Exercise details: Reproduce only the lines that begin at the line with "Where should I" and run to the end of the entries; omit every picture.

Screenshot grounding data
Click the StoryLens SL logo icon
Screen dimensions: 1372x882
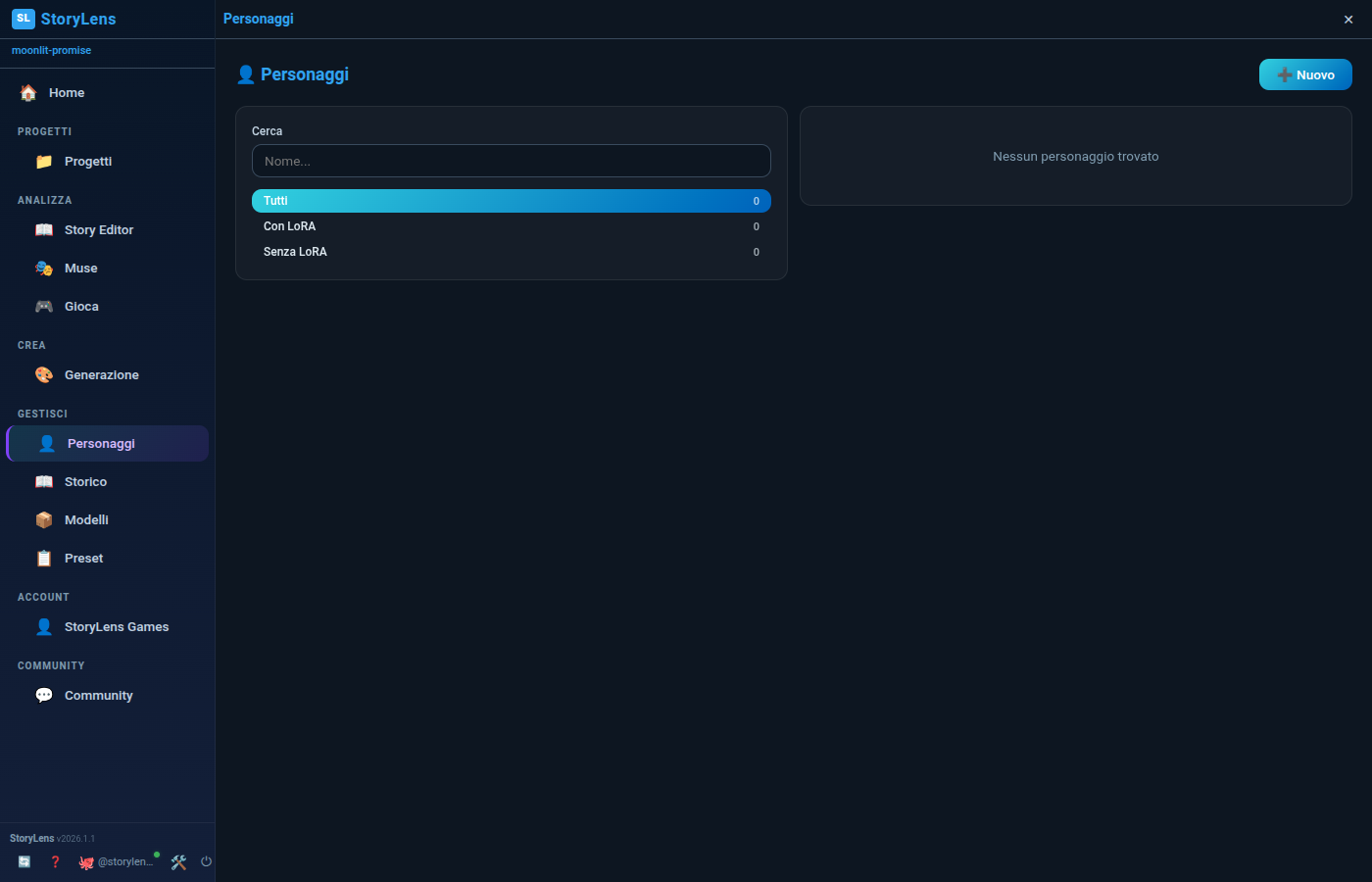(x=24, y=19)
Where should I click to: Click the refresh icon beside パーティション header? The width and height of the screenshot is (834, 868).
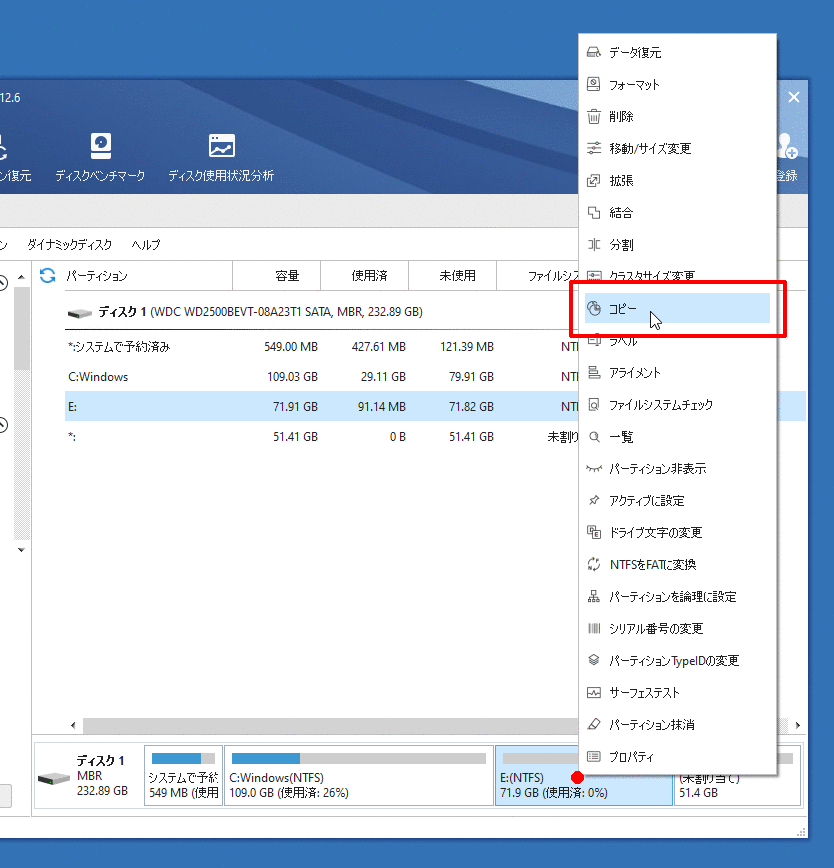coord(47,276)
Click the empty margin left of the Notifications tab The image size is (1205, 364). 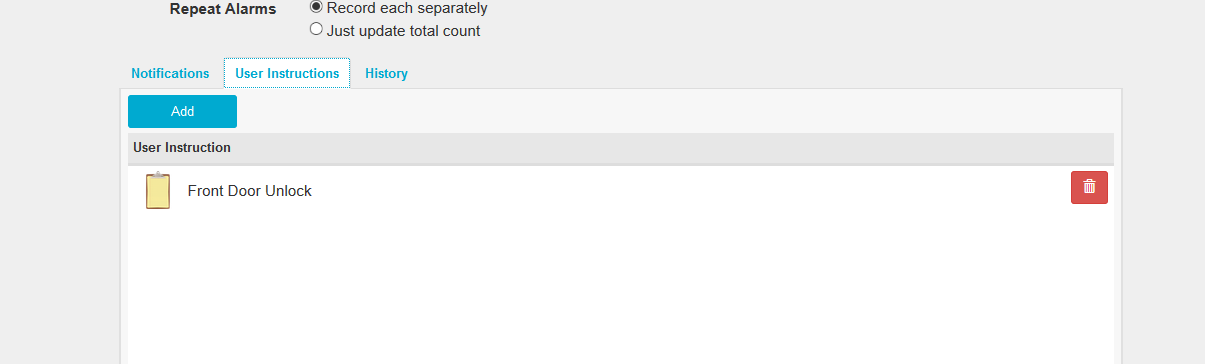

Task result:
Where should I click to: Click the refresh icon beside パーティション header? The width and height of the screenshot is (834, 868).
coord(47,276)
Click the empty margin left of the Notifications tab The image size is (1205, 364). 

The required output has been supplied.